Your instructions: The answer should consist of every record, reproduced exactly.

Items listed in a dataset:

---------------

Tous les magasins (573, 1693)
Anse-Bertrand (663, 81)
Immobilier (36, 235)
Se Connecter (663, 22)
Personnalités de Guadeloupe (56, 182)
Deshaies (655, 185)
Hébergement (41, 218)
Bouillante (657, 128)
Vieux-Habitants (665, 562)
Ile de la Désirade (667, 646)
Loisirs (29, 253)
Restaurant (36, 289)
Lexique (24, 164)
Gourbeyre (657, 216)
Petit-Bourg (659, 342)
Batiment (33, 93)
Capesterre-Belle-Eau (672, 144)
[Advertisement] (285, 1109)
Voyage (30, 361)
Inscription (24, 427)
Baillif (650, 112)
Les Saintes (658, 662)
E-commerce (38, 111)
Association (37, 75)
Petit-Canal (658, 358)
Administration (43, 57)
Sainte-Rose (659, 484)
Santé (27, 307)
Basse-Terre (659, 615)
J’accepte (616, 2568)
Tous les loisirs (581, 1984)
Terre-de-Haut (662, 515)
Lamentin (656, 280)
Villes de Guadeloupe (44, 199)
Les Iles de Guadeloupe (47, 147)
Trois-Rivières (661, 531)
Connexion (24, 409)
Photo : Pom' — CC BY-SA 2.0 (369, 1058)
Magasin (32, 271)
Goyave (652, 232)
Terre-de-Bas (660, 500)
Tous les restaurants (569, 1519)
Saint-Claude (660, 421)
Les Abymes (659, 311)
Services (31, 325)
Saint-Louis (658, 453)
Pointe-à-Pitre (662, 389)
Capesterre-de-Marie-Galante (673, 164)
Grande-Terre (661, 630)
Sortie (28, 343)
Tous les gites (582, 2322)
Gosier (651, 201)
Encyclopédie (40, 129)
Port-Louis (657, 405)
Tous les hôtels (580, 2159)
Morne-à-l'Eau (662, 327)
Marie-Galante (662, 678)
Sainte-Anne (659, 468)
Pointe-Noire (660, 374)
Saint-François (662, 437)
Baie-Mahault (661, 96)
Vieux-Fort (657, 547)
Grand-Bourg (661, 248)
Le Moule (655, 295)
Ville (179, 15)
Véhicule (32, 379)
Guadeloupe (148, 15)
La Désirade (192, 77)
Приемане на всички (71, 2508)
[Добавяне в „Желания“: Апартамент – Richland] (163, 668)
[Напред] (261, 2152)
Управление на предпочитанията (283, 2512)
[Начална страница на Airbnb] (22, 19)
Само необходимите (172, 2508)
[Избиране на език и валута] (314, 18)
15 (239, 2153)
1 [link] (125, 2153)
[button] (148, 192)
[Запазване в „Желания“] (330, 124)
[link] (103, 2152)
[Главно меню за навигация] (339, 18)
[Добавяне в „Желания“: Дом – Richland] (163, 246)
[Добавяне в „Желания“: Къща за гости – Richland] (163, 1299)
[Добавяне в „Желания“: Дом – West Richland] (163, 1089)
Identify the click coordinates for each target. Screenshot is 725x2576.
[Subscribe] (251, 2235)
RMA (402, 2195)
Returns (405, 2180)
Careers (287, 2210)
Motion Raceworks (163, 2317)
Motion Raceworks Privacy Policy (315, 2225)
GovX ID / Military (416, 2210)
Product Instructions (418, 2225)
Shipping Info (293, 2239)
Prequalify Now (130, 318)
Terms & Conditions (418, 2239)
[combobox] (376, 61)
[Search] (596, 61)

---------------

Task answer:
Tous les magasins (573, 1693)
Anse-Bertrand (663, 81)
Immobilier (36, 235)
Se Connecter (663, 22)
Personnalités de Guadeloupe (56, 182)
Deshaies (655, 185)
Hébergement (41, 218)
Bouillante (657, 128)
Vieux-Habitants (665, 562)
Ile de la Désirade (667, 646)
Loisirs (29, 253)
Restaurant (36, 289)
Lexique (24, 164)
Gourbeyre (657, 216)
Petit-Bourg (659, 342)
Batiment (33, 93)
Capesterre-Belle-Eau (672, 144)
[Advertisement] (285, 1109)
Voyage (30, 361)
Inscription (24, 427)
Baillif (650, 112)
Les Saintes (658, 662)
E-commerce (38, 111)
Association (37, 75)
Petit-Canal (658, 358)
Administration (43, 57)
Sainte-Rose (659, 484)
Santé (27, 307)
Basse-Terre (659, 615)
J’accepte (616, 2568)
Tous les loisirs (581, 1984)
Terre-de-Haut (662, 515)
Lamentin (656, 280)
Villes de Guadeloupe (44, 199)
Les Iles de Guadeloupe (47, 147)
Trois-Rivières (661, 531)
Connexion (24, 409)
Photo : Pom' — CC BY-SA 2.0 (369, 1058)
Magasin (32, 271)
Goyave (652, 232)
Terre-de-Bas (660, 500)
Tous les restaurants (569, 1519)
Saint-Claude (660, 421)
Les Abymes (659, 311)
Services (31, 325)
Saint-Louis (658, 453)
Pointe-à-Pitre (662, 389)
Capesterre-de-Marie-Galante (673, 164)
Grande-Terre (661, 630)
Sortie (28, 343)
Tous les gites (582, 2322)
Gosier (651, 201)
Encyclopédie (40, 129)
Port-Louis (657, 405)
Tous les hôtels (580, 2159)
Morne-à-l'Eau (662, 327)
Marie-Galante (662, 678)
Sainte-Anne (659, 468)
Pointe-Noire (660, 374)
Saint-François (662, 437)
Baie-Mahault (661, 96)
Vieux-Fort (657, 547)
Grand-Bourg (661, 248)
Le Moule (655, 295)
Ville (179, 15)
Véhicule (32, 379)
Guadeloupe (148, 15)
La Désirade (192, 77)
Приемане на всички (71, 2508)
[Добавяне в „Желания“: Апартамент – Richland] (163, 668)
[Напред] (261, 2152)
Управление на предпочитанията (283, 2512)
[Начална страница на Airbnb] (22, 19)
Само необходимите (172, 2508)
[Избиране на език и валута] (314, 18)
15 (239, 2153)
1 [link] (125, 2153)
[button] (148, 192)
[Запазване в „Желания“] (330, 124)
[link] (103, 2152)
[Главно меню за навигация] (339, 18)
[Добавяне в „Желания“: Дом – Richland] (163, 246)
[Добавяне в „Желания“: Къща за гости – Richland] (163, 1299)
[Добавяне в „Желания“: Дом – West Richland] (163, 1089)
Identify the click coordinates for each target. Screenshot is 725x2576.
[Subscribe] (251, 2235)
RMA (402, 2195)
Returns (405, 2180)
Careers (287, 2210)
Motion Raceworks (163, 2317)
Motion Raceworks Privacy Policy (315, 2225)
GovX ID / Military (416, 2210)
Product Instructions (418, 2225)
Shipping Info (293, 2239)
Prequalify Now (130, 318)
Terms & Conditions (418, 2239)
[combobox] (376, 61)
[Search] (596, 61)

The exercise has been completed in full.